-- DESCRIPTION OF THE TASK --
Please convert the items, from the first line through the line containing "(x=621, y=291)", into a Markdown table with the columns No. and Line, leaving out blank lines.

Item coordinate data:
──────────────────────────────
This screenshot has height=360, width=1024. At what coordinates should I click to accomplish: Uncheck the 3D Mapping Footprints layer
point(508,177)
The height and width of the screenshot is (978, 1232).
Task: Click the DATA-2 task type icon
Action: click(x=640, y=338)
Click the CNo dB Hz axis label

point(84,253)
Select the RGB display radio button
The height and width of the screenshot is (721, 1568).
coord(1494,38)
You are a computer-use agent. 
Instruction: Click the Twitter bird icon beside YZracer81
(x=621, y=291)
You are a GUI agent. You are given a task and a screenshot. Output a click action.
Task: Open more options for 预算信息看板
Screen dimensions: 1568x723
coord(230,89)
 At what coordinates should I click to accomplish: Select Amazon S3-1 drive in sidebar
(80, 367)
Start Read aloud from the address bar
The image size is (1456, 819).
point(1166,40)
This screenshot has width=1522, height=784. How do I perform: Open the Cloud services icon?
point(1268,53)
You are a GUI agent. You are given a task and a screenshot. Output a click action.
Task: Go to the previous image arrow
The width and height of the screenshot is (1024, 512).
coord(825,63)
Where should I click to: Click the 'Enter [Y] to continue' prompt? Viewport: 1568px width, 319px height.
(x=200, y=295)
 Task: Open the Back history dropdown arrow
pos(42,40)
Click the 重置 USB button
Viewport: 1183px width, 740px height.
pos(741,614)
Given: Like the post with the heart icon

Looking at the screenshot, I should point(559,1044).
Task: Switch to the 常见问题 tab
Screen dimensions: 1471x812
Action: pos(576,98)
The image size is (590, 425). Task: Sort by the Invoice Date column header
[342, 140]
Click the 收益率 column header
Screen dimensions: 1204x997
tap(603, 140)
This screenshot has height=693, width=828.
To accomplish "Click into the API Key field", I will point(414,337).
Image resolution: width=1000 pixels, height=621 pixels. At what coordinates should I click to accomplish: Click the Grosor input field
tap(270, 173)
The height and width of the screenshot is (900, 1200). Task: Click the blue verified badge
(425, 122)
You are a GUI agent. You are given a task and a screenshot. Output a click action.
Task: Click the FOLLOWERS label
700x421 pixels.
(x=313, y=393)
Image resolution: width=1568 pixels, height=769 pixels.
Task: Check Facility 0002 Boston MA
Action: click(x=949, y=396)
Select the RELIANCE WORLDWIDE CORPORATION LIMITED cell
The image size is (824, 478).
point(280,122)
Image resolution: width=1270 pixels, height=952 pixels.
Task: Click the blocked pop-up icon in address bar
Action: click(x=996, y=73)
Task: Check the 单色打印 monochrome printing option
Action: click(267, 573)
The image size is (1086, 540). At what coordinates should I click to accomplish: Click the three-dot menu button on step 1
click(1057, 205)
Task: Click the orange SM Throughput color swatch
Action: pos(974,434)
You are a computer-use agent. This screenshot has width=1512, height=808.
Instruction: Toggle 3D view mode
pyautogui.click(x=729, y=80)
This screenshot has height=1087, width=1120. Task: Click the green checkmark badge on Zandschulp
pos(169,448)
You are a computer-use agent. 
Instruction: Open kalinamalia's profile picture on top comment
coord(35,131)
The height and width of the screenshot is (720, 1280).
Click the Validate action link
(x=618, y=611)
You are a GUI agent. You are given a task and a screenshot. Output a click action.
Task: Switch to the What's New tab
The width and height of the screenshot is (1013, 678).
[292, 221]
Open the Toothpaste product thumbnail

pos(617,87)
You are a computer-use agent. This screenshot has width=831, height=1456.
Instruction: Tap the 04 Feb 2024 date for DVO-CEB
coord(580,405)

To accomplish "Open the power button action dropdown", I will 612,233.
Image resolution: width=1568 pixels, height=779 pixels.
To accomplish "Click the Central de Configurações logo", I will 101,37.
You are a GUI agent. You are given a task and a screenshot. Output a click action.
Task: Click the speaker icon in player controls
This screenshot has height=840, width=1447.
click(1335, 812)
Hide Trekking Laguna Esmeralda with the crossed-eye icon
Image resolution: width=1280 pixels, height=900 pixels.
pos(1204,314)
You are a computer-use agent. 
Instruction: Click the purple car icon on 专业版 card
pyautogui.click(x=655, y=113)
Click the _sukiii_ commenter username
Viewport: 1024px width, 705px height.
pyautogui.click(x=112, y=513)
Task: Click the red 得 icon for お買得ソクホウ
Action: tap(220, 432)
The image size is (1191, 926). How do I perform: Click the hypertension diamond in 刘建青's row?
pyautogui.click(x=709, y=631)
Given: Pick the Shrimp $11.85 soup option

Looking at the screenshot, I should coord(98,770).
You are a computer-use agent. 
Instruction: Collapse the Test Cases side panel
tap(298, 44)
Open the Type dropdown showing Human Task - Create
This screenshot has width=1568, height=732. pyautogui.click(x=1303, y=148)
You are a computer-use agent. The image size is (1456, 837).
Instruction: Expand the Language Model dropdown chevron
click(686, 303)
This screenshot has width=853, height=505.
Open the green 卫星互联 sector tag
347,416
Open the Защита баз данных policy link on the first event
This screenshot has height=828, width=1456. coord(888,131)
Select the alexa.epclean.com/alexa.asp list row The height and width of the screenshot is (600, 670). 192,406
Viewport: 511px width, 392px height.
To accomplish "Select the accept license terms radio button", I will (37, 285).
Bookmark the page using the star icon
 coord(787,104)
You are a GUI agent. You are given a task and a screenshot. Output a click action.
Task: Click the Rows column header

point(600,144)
──────────────────────────────
-- PROBLEM SOLUTION --
| No. | Line |
|---|---|
| 1 | This screenshot has height=360, width=1024. At what coordinates should I click to accomplish: Uncheck the 3D Mapping Footprints layer |
| 2 | point(508,177) |
| 3 | The height and width of the screenshot is (978, 1232). |
| 4 | Task: Click the DATA-2 task type icon |
| 5 | Action: click(x=640, y=338) |
| 6 | Click the CNo dB Hz axis label |
| 7 | point(84,253) |
| 8 | Select the RGB display radio button |
| 9 | The height and width of the screenshot is (721, 1568). |
| 10 | coord(1494,38) |
| 11 | You are a computer-use agent.  |
| 12 | Instruction: Click the Twitter bird icon beside YZracer81 |
| 13 | (x=621, y=291) |